Please print the entries exactly as they appear, from the start of the entries through the line that contains "Click the Cl2", including that line.
============================================================
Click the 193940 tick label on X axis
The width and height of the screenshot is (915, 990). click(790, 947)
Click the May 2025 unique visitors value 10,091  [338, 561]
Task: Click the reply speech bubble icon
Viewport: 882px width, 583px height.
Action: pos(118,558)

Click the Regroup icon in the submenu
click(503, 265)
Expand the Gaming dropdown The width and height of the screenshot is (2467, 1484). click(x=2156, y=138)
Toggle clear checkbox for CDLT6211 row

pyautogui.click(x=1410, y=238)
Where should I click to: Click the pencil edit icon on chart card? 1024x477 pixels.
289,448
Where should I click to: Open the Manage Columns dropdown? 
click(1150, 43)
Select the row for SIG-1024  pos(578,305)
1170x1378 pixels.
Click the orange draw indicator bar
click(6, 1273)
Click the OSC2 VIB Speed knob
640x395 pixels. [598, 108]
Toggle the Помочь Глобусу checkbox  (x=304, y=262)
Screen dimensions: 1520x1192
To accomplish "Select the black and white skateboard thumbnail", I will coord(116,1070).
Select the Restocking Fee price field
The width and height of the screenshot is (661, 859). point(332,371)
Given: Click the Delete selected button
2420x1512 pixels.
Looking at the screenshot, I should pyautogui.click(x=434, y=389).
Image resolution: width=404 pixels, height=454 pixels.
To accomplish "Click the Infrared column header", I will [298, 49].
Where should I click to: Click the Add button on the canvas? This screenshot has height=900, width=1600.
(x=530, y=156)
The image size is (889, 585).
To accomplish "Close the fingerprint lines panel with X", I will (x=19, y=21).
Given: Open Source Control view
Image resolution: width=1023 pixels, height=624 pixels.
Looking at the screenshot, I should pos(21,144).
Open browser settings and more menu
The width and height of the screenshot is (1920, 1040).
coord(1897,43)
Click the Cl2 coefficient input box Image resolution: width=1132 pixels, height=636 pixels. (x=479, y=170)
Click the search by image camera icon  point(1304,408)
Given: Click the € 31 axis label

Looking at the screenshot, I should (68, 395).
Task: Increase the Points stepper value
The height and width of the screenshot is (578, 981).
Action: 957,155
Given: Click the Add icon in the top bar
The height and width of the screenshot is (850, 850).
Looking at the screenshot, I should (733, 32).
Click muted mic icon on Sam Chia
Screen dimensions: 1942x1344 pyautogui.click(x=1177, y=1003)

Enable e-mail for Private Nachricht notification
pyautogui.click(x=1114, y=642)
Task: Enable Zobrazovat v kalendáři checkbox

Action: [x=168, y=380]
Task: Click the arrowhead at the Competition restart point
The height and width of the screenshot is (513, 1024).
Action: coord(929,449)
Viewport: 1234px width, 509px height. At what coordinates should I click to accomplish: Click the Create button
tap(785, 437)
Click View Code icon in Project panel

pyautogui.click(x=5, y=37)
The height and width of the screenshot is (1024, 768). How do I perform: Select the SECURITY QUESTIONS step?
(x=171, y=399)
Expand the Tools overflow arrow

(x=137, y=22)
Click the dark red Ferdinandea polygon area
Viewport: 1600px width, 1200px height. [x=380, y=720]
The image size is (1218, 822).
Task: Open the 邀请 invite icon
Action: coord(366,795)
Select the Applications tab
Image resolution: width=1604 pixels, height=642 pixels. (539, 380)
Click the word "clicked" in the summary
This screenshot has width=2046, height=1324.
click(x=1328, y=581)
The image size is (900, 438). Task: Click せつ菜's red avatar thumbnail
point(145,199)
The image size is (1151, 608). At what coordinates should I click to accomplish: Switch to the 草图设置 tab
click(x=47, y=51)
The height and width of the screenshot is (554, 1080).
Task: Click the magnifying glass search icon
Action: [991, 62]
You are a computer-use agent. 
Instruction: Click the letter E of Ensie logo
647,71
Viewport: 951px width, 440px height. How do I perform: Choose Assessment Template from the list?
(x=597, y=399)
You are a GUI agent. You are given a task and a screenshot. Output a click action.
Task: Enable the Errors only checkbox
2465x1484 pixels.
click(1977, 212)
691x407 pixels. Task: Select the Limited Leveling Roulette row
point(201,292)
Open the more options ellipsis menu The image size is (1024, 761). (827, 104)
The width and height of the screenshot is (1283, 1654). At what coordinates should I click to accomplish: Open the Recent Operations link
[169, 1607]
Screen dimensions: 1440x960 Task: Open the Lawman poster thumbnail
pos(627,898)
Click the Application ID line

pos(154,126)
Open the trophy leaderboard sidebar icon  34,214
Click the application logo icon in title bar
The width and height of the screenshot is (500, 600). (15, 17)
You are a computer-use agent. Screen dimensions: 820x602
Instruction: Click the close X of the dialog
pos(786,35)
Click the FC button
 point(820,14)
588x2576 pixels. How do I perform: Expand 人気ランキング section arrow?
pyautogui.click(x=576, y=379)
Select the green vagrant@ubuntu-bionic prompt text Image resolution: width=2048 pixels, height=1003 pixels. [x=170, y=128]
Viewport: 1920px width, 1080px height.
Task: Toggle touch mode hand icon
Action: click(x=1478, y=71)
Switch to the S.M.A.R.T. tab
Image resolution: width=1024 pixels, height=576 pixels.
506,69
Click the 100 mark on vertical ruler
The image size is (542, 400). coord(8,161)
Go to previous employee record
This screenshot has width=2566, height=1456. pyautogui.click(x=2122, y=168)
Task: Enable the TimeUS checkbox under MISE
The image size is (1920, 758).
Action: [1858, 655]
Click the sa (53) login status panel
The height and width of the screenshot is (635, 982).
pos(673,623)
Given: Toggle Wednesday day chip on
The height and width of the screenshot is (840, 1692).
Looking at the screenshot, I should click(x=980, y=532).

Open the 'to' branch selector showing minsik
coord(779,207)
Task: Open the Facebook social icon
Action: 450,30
============================================================
## Full answer
Click the 193940 tick label on X axis
The width and height of the screenshot is (915, 990). click(790, 947)
Click the May 2025 unique visitors value 10,091  [338, 561]
Task: Click the reply speech bubble icon
Viewport: 882px width, 583px height.
Action: pos(118,558)

Click the Regroup icon in the submenu
click(503, 265)
Expand the Gaming dropdown The width and height of the screenshot is (2467, 1484). click(x=2156, y=138)
Toggle clear checkbox for CDLT6211 row

pyautogui.click(x=1410, y=238)
Where should I click to: Click the pencil edit icon on chart card? 1024x477 pixels.
289,448
Where should I click to: Open the Manage Columns dropdown? 
click(1150, 43)
Select the row for SIG-1024  pos(578,305)
1170x1378 pixels.
Click the orange draw indicator bar
click(6, 1273)
Click the OSC2 VIB Speed knob
640x395 pixels. [598, 108]
Toggle the Помочь Глобусу checkbox  (x=304, y=262)
Screen dimensions: 1520x1192
To accomplish "Select the black and white skateboard thumbnail", I will coord(116,1070).
Select the Restocking Fee price field
The width and height of the screenshot is (661, 859). point(332,371)
Given: Click the Delete selected button
2420x1512 pixels.
Looking at the screenshot, I should pyautogui.click(x=434, y=389).
Image resolution: width=404 pixels, height=454 pixels.
To accomplish "Click the Infrared column header", I will [298, 49].
Where should I click to: Click the Add button on the canvas? This screenshot has height=900, width=1600.
(x=530, y=156)
The image size is (889, 585).
To accomplish "Close the fingerprint lines panel with X", I will (x=19, y=21).
Given: Open Source Control view
Image resolution: width=1023 pixels, height=624 pixels.
Looking at the screenshot, I should pos(21,144).
Open browser settings and more menu
The width and height of the screenshot is (1920, 1040).
coord(1897,43)
Click the Cl2 coefficient input box Image resolution: width=1132 pixels, height=636 pixels. (x=479, y=170)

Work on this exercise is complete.